Cheias severas, secas prolongadas, alterações no ciclo de vida das plantas e diminuição da presença de animais para caça. Esses são alguns dos impactos sentidos pelos povos indígenas de diferentes territórios da Amazônia, como consequências das mudanças climáticas. As mudanças severas no bioma têm fortes impactos socioambientais sobre as populações indígenas, além de afetar as culturas e modos de vida desses povos.

Lideranças indígenas compartilharam seus relatos em uma mesa na tenda da Coordenação das Organizações Indígenas da Amazônia Brasileira (Coiab), durante o Acampamento Terra Livre 2025, que acontece até a sexta-feira (11), em Brasília. A discussão teve a participação de lideranças indígenas do Amazonas, Pará, Acre e Maranhão, que compartilharam suas experiências com a emergência climática em suas terras. Ameaças como garimpo, invasão de terras para expansão do agronegócio e abertura de estradas que atravessam os territórios indígenas também foram abordadas.

“O rio anoitece seco e amanhece cheio. Antes a gente sabia o tempo de plantar e colher, hoje as mudanças climáticas pegam a gente de surpresa. Quando fazemos a plantação, a água vem e leva, ou as plantas secam no chão. A quentura nas águas faz nossos peixes aparecem mortos. Nossas caças desaparecem porque não tem mais água para beber”, disse Lucila Nawa, da Terra Indígena Nawa (AC).

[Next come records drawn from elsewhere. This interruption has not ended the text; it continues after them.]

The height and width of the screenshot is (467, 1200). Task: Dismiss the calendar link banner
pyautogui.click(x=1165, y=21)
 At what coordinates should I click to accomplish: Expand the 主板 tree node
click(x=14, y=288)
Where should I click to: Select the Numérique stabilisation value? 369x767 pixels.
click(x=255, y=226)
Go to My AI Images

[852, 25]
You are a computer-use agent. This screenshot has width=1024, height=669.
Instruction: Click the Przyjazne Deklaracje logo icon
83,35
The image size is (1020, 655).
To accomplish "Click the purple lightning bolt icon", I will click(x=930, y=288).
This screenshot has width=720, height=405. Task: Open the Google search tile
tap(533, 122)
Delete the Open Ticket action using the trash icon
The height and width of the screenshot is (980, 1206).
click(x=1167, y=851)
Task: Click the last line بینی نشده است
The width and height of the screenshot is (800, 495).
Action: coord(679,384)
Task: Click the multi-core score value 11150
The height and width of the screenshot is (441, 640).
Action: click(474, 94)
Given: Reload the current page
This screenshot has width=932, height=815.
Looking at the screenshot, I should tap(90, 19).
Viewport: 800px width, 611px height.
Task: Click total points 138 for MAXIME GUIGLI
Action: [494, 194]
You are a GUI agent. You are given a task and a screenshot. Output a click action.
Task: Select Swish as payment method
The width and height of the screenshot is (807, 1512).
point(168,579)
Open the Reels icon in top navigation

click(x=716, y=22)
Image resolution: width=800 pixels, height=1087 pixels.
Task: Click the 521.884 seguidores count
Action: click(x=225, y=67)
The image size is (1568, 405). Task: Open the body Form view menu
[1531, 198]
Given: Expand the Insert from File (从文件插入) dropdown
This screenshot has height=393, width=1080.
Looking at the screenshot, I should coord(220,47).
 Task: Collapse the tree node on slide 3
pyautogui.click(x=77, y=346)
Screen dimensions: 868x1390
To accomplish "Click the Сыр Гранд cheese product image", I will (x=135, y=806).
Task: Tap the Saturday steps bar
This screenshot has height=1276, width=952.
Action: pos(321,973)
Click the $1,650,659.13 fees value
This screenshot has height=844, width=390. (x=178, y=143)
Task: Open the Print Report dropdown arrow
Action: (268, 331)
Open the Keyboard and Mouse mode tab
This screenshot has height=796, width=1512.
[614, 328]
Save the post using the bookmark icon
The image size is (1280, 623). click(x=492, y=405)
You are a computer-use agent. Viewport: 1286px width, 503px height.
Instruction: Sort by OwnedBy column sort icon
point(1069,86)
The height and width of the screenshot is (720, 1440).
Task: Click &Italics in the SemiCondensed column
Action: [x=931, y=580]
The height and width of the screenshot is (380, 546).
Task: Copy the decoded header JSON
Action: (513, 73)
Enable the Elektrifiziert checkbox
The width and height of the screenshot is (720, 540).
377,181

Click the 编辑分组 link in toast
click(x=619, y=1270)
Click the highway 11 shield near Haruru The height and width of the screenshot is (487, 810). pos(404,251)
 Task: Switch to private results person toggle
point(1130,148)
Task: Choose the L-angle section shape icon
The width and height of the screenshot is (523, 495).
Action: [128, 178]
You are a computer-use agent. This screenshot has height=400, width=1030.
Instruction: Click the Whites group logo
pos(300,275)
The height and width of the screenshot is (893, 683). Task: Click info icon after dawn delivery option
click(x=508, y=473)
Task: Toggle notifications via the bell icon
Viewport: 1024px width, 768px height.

Lucila Nawa, liderança do Acre. Foto: Ronaldo Tapirapé

“Nós, povos indígenas, estamos tentando nos adaptar às mudanças climáticas. É período de chuva que não chove mais, é território que nunca tinha pegado fogo, hoje pega fogo. Sem falar das nossas árvores, de dois anos para cá, não conseguimos mais ter a disseminação das sementes nos períodos corretos. Parece que elas também estão se adaptando a essa quentura e falta de chuva. E nós estamos nos adaptando a um novo modo de viver nesse cenário de mudanças climáticas”, declarou João Reis Guajajara, da TI Caru (MA).

João Reis Guajajara, da TI Caru (MA). Foto: Ronaldo Tapirapé

Neste cenário de mudanças e adaptações, o monitoramento territorial e ambiental se torna ainda mais importante para que os indígenas fiscalizem as ameaças, como os incêndios florestais, invasões e outros crimes ambientais em suas terras. Amanda Kumaruara, liderança da Aldeia Muruaray do Baixo Tapajós (PA) faz parte de uma brigada e reforça a importância do monitoramento para ajudar a proteger os territórios.

“Devido às mudanças climáticas, nosso território não é mais como antigamente. Muita gente nega a crise, mas está respirando com o nariz sangrando e diz que está tudo bem. Ter uma brigada no território é muito necessário, para evitar e apagar o fogo. O monitoramento faz parte desse trabalho de entender o território, e ninguém conhece nosso território melhor que nós, da aldeia. Não é só uma vida, são várias vidas, biomas, culturas e ancestralidades que conseguimos conservar com a brigada”, enfatizou Amanda.

Ameaça aos isolados

Angela Kaxuyana, representante da Coiab na Bacia Amazônica. Foto: Ronaldo Tapirapé

A crise climática e o avanço de empreendimentos predatórios na Amazônia também ameaça os povos indígenas isolados, que, por conta da pressão sobre seus territórios, têm que fazer contato com a sociedade não indígena.

“Quem mais sofre são os povos indígenas, mulheres e povos isolados. Temos acompanhado cada vez mais notícias de contato de povos autônomos. Há uma pressão muito grande nos territórios indígenas obrigando esses povos a pedirem socorro. Há uma mudança na forma de vida autônoma. Cada vez mais esses territórios estão cercados por fazendas e grandes empreendimentos”, denunciou Angela.

As perdas para os povos indígenas vão além, diz a representante da Coiab. “Temos vários tipos de perda, não só no modo de vida, mas também na segurança e soberania alimentar. Tem perda nas práticas espirituais e culturais, que trazem mudanças para o ser indígena. A perda não é só material, é uma perda do sentido de ser um povo”, finalizou.